We arrived safely in Iowa after two more days of travel. soon after we checked into a motel, the pressure of the journey and the compression of so many people in automobiles for so long resulted in a watermelon fight. Such fights were not unknown in our family, and they often commenced with Brother Betts firing a seed at some unsuspecting soul, while not even looking at his target.
But soon chunks of mostly eaten watermelon rinds were being thrown at family members. Our fight was intended only for an internal struggle within the family. No one passing by on foot, in a car or on a tractor was hit, at least to my knowledge. Even my mother participated by hurling a half eaten piece at my father, who was very, very surprised. Usually she tried to stop such fights; but one viewer remembers she seemed to be enjoying this battle.
The only abiding casualty of the struggle was Brother Reid, hit on his right ear.

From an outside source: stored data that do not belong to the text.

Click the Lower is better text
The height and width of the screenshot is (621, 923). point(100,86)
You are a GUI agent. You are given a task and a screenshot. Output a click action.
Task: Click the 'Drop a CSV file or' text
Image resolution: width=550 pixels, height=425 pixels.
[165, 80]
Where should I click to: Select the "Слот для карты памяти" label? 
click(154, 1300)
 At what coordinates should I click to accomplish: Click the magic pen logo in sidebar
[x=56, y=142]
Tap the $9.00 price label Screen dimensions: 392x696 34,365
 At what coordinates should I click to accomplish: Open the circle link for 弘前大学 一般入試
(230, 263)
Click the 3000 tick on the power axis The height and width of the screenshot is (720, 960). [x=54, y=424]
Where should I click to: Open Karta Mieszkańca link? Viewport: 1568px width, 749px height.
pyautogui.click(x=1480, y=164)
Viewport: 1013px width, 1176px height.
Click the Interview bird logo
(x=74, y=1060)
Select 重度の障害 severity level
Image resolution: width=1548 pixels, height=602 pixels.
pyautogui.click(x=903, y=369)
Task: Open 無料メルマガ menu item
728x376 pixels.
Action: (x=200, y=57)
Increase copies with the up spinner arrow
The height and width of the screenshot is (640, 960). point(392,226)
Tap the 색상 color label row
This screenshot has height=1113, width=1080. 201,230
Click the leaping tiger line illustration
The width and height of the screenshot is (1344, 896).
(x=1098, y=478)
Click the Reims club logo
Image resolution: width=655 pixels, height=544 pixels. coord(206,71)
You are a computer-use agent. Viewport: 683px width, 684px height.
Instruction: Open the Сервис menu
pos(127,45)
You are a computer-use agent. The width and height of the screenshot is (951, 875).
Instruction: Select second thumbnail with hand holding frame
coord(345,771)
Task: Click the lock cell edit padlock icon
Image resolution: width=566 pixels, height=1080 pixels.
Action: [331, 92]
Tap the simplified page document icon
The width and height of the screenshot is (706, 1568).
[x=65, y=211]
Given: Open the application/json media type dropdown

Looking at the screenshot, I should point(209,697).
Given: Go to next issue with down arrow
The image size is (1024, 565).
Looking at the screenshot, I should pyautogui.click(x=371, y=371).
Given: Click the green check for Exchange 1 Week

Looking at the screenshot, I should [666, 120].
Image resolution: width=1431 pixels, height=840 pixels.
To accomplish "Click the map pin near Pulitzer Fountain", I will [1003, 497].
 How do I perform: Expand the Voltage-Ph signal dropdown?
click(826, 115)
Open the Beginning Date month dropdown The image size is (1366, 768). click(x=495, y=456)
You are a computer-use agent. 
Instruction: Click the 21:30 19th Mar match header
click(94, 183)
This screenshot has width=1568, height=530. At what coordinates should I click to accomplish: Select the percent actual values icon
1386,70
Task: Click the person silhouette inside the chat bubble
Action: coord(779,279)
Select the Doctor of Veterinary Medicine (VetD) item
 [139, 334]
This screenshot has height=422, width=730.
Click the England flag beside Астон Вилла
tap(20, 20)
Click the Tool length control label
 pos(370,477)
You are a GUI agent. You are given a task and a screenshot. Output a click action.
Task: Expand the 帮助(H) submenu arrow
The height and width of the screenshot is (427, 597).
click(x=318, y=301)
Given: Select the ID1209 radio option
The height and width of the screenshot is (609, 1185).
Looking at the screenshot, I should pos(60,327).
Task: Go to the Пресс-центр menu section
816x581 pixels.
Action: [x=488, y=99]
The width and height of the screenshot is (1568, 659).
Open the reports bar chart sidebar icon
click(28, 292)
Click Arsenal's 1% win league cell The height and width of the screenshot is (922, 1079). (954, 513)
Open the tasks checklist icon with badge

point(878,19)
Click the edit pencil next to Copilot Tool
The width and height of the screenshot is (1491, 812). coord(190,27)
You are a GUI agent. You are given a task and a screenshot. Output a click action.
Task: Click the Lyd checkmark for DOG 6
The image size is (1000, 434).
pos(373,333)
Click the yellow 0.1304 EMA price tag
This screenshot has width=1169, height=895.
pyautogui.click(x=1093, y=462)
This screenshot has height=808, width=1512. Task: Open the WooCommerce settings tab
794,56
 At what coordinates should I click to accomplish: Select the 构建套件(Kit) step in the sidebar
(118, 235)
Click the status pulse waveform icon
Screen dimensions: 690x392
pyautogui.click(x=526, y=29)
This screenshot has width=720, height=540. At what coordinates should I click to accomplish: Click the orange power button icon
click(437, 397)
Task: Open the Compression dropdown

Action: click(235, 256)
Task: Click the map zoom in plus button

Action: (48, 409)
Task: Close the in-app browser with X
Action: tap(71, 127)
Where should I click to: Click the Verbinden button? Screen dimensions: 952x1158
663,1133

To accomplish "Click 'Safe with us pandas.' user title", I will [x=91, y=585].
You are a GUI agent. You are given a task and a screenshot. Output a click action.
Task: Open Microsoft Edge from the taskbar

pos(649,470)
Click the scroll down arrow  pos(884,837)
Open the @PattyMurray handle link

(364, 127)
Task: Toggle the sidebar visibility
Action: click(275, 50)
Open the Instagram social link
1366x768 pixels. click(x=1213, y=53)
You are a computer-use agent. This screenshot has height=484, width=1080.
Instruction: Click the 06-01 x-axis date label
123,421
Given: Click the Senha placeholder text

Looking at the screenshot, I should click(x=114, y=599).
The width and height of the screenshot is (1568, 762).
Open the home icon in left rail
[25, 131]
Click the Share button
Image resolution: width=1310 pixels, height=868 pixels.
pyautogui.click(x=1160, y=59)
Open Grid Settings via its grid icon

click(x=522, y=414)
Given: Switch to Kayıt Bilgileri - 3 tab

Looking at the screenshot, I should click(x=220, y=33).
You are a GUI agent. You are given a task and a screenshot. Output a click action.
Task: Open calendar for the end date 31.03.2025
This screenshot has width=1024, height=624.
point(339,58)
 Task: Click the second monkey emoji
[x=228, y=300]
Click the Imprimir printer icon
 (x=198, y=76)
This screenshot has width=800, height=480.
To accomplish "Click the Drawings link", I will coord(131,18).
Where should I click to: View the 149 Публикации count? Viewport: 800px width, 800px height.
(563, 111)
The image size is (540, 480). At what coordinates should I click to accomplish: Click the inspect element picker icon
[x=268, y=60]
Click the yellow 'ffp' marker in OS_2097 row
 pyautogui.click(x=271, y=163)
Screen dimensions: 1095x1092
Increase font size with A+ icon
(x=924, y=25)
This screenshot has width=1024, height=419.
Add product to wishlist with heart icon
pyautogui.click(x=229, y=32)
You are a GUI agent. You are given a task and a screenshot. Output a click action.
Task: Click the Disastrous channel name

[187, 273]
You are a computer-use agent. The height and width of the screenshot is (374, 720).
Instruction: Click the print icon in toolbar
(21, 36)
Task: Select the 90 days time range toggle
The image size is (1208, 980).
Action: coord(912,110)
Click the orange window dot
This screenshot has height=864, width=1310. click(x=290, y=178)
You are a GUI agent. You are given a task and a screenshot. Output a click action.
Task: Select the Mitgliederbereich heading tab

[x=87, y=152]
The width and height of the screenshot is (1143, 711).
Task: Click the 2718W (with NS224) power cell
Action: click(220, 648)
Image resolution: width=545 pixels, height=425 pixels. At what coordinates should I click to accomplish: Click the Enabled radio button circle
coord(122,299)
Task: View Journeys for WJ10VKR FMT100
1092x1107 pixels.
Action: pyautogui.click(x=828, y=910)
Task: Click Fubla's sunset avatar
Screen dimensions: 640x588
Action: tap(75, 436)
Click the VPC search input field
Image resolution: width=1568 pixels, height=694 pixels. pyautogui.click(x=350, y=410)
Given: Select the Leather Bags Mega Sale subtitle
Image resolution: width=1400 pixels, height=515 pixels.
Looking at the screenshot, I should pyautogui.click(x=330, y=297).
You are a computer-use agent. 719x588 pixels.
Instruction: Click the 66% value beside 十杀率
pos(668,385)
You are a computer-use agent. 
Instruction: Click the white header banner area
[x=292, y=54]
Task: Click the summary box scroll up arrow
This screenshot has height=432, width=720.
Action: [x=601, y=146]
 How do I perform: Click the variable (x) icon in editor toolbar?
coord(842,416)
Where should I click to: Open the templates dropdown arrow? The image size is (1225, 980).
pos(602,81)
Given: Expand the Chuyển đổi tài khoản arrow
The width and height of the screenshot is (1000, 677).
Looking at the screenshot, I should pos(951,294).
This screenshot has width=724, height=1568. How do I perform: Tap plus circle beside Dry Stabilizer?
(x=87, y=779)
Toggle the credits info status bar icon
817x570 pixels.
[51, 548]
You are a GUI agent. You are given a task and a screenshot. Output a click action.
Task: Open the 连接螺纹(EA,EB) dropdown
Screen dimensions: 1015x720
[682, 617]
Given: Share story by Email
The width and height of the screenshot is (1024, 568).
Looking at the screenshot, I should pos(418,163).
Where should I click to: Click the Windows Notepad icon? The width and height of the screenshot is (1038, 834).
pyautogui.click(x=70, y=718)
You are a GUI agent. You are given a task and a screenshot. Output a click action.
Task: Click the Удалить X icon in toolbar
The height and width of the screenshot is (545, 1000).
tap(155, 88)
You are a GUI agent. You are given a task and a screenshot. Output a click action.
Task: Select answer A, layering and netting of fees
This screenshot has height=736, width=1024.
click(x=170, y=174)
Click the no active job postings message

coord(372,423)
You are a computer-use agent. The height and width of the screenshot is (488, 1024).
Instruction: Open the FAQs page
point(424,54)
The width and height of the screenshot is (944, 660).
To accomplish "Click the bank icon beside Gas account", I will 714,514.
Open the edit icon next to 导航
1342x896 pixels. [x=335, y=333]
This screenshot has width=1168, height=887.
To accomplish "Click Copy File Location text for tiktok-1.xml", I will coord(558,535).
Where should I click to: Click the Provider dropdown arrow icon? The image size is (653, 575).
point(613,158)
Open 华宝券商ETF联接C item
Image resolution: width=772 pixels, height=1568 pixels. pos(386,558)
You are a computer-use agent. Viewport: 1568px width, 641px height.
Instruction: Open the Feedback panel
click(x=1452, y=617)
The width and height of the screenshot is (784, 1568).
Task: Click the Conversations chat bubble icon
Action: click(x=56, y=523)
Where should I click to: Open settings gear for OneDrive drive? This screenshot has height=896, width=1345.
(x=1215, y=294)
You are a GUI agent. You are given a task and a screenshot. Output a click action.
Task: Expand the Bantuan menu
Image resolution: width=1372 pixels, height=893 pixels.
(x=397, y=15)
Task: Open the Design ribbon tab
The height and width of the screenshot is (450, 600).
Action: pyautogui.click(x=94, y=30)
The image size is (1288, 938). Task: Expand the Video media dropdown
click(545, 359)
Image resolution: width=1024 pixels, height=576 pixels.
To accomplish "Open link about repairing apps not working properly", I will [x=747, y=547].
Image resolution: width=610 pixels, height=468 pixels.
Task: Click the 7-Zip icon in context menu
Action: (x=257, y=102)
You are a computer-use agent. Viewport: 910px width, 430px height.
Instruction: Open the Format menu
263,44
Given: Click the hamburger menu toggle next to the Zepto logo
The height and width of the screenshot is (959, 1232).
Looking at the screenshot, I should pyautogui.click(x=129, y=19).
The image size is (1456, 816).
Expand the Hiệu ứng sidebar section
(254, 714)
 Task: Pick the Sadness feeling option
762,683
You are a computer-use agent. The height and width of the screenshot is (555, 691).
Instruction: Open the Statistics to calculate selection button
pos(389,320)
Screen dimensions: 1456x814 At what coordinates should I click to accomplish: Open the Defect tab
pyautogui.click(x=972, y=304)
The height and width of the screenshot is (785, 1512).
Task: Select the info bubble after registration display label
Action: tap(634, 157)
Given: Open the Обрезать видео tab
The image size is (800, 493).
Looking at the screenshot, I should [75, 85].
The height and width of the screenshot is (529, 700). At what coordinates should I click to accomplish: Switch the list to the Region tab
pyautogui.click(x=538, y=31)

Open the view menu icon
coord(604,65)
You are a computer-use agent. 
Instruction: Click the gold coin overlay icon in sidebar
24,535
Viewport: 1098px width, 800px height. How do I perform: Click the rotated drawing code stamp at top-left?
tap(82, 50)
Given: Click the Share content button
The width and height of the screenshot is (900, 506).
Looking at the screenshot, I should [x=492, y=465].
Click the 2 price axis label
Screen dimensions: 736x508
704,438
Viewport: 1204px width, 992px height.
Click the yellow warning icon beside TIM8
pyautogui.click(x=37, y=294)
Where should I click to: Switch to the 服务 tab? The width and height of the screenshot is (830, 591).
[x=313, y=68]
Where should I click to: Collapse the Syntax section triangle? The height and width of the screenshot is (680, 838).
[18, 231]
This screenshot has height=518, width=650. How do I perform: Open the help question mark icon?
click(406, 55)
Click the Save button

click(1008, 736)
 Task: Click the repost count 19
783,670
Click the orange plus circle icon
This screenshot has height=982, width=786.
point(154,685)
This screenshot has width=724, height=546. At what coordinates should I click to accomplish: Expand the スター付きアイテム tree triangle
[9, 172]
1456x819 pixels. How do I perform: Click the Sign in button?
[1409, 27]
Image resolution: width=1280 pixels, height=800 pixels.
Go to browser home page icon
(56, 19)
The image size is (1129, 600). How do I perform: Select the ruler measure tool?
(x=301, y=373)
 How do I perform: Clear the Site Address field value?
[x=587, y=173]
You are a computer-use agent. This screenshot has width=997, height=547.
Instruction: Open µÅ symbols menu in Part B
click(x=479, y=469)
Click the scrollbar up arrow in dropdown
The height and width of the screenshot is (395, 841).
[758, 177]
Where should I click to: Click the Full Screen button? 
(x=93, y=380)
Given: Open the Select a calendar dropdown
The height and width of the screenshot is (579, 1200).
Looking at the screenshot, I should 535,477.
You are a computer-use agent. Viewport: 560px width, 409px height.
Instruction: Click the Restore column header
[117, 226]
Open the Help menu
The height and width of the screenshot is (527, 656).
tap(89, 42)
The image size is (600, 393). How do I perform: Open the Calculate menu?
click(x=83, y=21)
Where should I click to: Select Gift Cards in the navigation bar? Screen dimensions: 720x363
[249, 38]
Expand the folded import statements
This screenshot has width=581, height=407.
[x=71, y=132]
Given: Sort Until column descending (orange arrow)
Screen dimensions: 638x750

As best man, he could not hear well enough to follow instructions at the rehearsal that night.
A more sinister dimension to this battle scene was the fact that since my soon-to-be- father-in-law had made the reservations, the motel owner had called him and reported the battle. I learned some time later that he was very embarrassed and said, “Why did they do such a thing, is that a part of Southern wedding pre-nuptial ceremony? We are well known in this town, and this will be hard to live down!”
Recently, I discovered that in the day before a wedding in one Hopi Tribe there is a tradition of a battle scene between the family of a bride and the family of her groom. Mud is thrown on each other to work through any hostility or resentment which might subsequently arise. And when the combatants have dirtied each other to their satisfaction, a big conciliatory banquet with eating and drinking takes place. That similar event would one my family might have enjoyed; but alas we might have offended Helen’s family who seemed to be unprepared, especially on her family meeting my family for the first time. A wedding is a public event and such a battle would not standard for the night before a wedding in Iowa in l961.
“A wedding not only united the bride and groom, but it also brought the parent families and their kin together. They had to meet, to see one another and to show that they accepted one another; so the wedding became a feast, a demonstration of social background and resources in respect of food and drink, of clothes, of looks and savoir vivre, whereby the two kins formed two teams in a social game to appreciate one another but not to be out shone by the other team…” (Boalt, 159).
In any case, Helen’s family managed to overlook the report of the watermelon battle, and probably they did not know that Native Americans used combative activities in their wedding celebrations. (cf. below “Weddings around the World”).
After the battle was concluded, we took showers, put on the clothing for the rehearsal, as below:

No “professional” pictures were made that day, for the photographer “forgot” to bring any film. He did have a camera, as I remember. His daughter was to play the harp, and we were happy to see that she did not forget the harp. By good fortune, my brother, Betts, brought his 35mm camera, so the images below were scanned from slides hidden in a box for the last 45 years.
Helen looked lovely in her grandmother’s wedding dress as she came down the aisle of the church, and we used our cue cards to give our vows, which we took from the second wedding ceremony of Hosea and Gomer (click “Weddings around the World” then “Wedding of Adam and Eve”).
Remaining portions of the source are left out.